Like the accompanying canvas, this picture corresponds closely to an engraving after Richter by Bernhard Vogel. It too is extended from the mise-en-scène presented in the engraving, with a further four bays of Sansovino’s Libreria on the right, and an additional two arches of the basilica on the left. Again, the arrangement of the staffage largely corresponds, with a temporary stage set up on the left in front of the Palazzo Ducale before which a throng of figures is gathered, thinning out towards the Libreria, but the specific detail of the figures does not.

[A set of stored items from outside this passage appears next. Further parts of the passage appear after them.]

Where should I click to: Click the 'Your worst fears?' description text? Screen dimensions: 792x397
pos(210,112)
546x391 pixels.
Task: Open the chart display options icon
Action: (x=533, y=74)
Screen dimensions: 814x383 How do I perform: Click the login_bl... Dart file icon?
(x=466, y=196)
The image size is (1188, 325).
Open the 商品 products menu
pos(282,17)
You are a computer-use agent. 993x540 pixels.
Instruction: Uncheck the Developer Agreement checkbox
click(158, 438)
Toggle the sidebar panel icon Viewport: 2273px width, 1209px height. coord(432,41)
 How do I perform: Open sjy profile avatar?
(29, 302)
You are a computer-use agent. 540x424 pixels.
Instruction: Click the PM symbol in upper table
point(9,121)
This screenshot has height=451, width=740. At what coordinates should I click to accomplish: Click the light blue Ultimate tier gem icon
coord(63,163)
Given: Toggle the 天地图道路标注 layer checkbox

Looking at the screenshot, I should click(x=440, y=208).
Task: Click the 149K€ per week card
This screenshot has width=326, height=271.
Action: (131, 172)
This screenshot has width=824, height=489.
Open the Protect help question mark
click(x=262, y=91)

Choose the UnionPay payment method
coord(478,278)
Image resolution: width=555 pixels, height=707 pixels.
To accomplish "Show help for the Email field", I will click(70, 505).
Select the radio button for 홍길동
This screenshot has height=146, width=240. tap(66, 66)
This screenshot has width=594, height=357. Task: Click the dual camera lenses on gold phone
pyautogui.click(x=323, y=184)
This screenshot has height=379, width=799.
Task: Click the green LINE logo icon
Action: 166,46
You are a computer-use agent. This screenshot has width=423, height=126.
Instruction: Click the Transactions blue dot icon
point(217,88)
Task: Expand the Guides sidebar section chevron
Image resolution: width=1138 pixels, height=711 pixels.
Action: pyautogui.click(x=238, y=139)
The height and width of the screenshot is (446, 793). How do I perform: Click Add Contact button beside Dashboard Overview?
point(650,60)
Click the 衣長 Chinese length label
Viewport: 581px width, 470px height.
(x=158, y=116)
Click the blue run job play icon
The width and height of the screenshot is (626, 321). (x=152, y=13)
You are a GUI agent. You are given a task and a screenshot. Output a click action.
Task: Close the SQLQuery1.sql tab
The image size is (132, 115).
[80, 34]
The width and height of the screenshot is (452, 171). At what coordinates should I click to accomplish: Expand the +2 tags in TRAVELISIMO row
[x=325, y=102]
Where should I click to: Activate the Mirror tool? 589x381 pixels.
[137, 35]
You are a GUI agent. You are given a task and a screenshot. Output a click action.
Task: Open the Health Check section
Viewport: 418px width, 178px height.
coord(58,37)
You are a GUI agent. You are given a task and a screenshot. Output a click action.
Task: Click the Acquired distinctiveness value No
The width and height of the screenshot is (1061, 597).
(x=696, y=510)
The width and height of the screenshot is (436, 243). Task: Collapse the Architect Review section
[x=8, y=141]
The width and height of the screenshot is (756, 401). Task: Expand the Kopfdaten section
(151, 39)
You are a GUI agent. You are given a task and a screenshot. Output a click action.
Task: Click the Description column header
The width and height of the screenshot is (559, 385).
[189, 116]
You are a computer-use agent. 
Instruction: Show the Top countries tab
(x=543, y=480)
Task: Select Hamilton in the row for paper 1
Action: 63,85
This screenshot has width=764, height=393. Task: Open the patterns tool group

Also like the accompanying picture, there is a similar canvas that was also given by Rizzi to Carlevarijs with the help of a collaborator (Rizzi, op. cit., 1967, fig. 157). Though not reproduced by Reale, this too seems very likely by Richter and we can therefore say again that this particular compositional arrangement is exclusive to the Swedish painter. Unlike the view of the Piazzetta looking north-west, however, Carlevarijs did paint the Piazzetta from this precise viewpoint, albeit with different staffage. A painting from a Scottish private collection, which must date to a very similar moment in Richter’s career, was sold at Sotheby’s, London, 9 December 2009, lot 46. It shares a strikingly similar palette and brushwork and must surely have been executed only a short time before or after. Various figures recur, though in some cases with the colour of particular items of clothing changed: the lady seen from behind wearing yellow on top and blue beneath, almost directly between the two columns and talking to a masked gentleman who leans in towards her, can be seen at the left of the principal figure group in the ex-Scottish work, though there she wears a red, rather than a blue skirt.

The engravings by Vogel are labelled, described and identified in four different languages (Latin, Italian, French and German) which is indicative of the wide circulation they were intended to have.

Rizzi (op. cit., 1967) observes that both this and the view of the Piazzetta looking north-west bore the apocryphal signature: 'Antonio Canaletto'.